▶ **Task**
Copy the stretch of entries from the line containing "Open the Polygon chain entry" through the end of the entries, swapping "Polygon chain" for "Polyline" and changing nothing else. Leave the pictures out of your copy.

▶ **Dataset**
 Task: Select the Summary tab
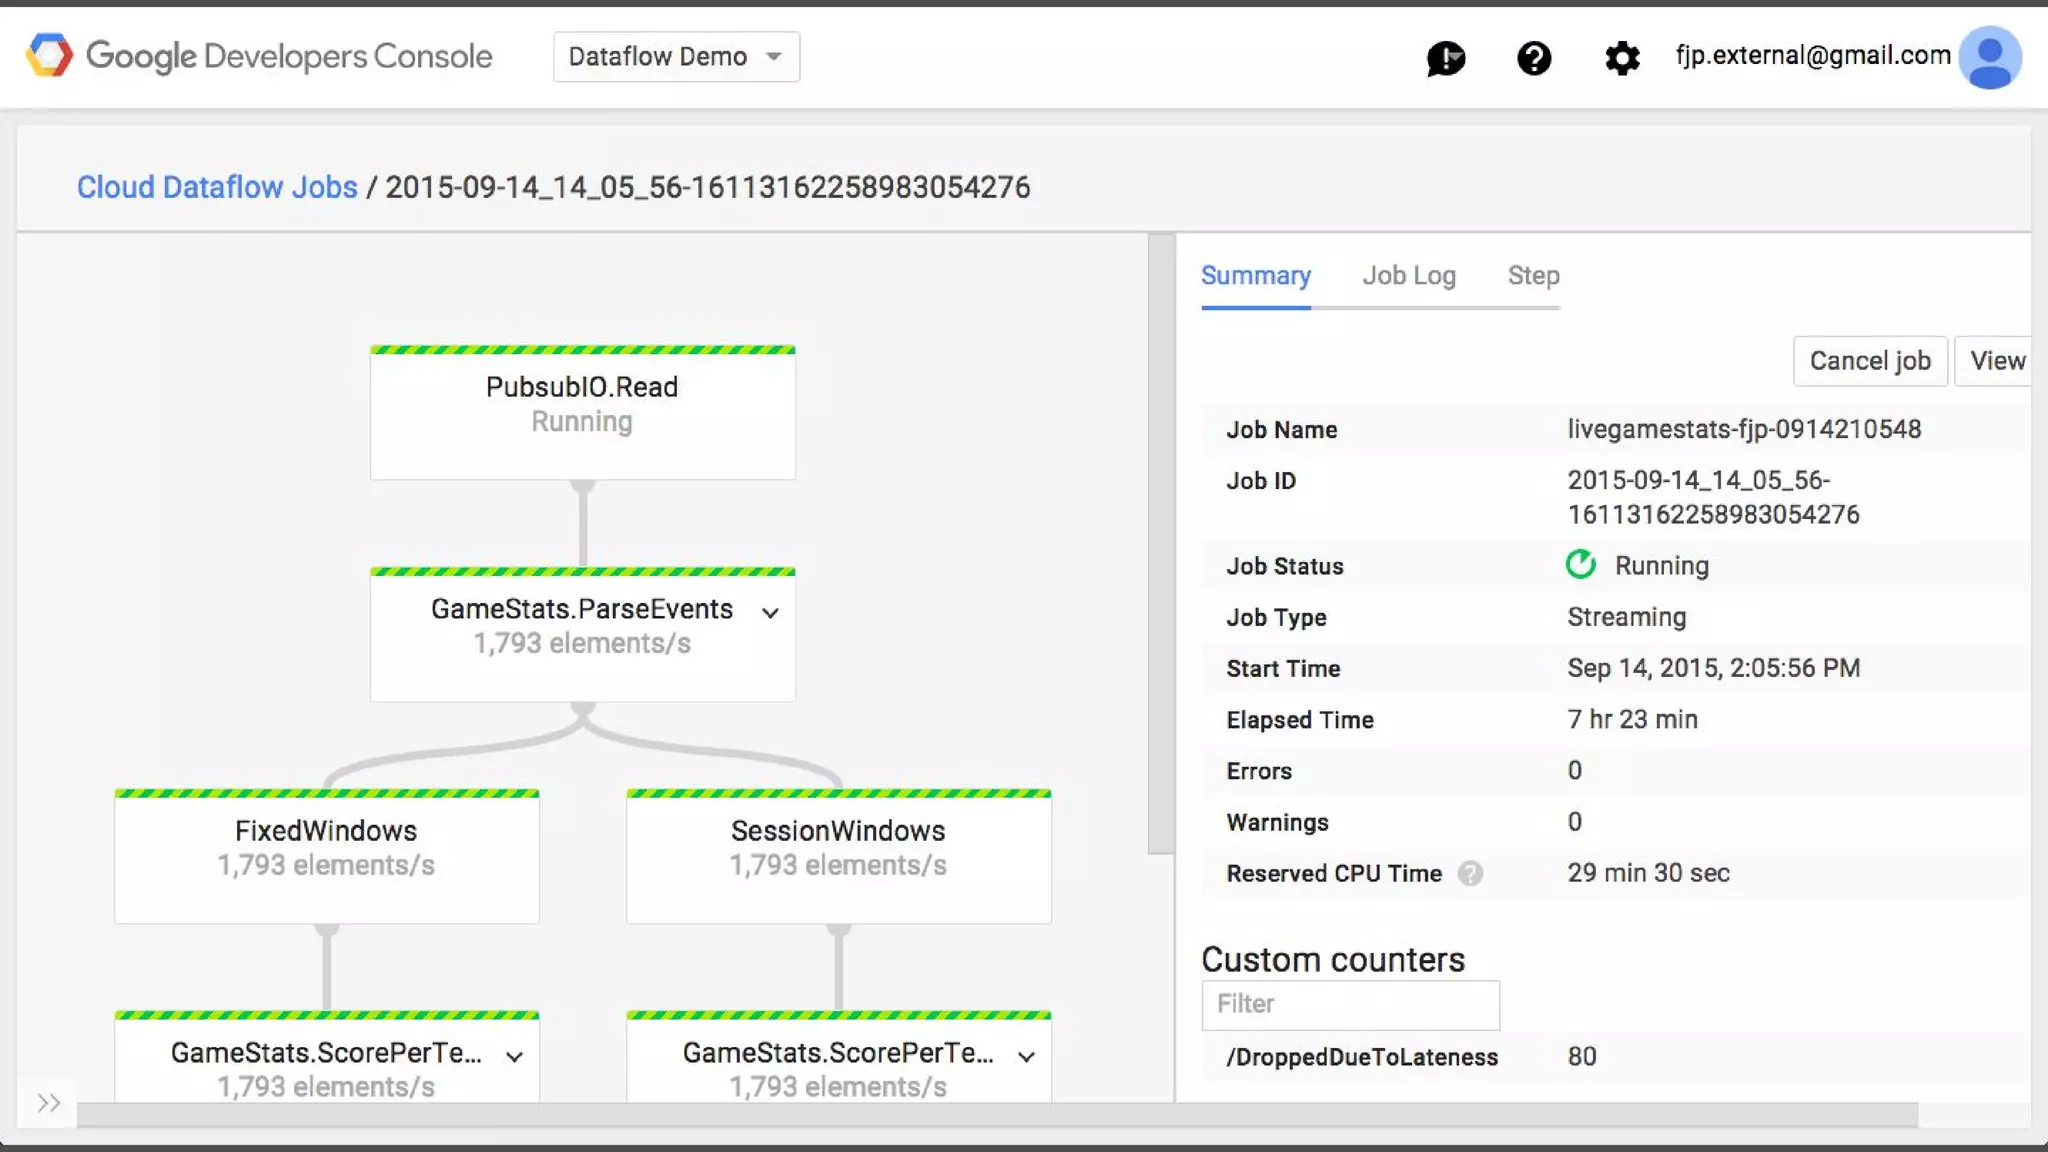click(1255, 276)
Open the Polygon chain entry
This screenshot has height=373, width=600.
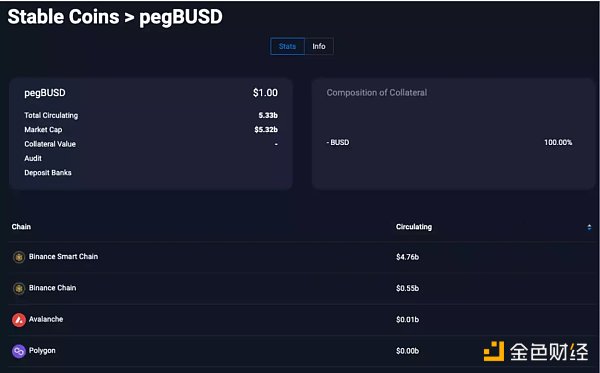click(x=42, y=351)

▶ **Solution for this problem**
Open the Polyline entry
This screenshot has height=373, width=600.
click(x=42, y=351)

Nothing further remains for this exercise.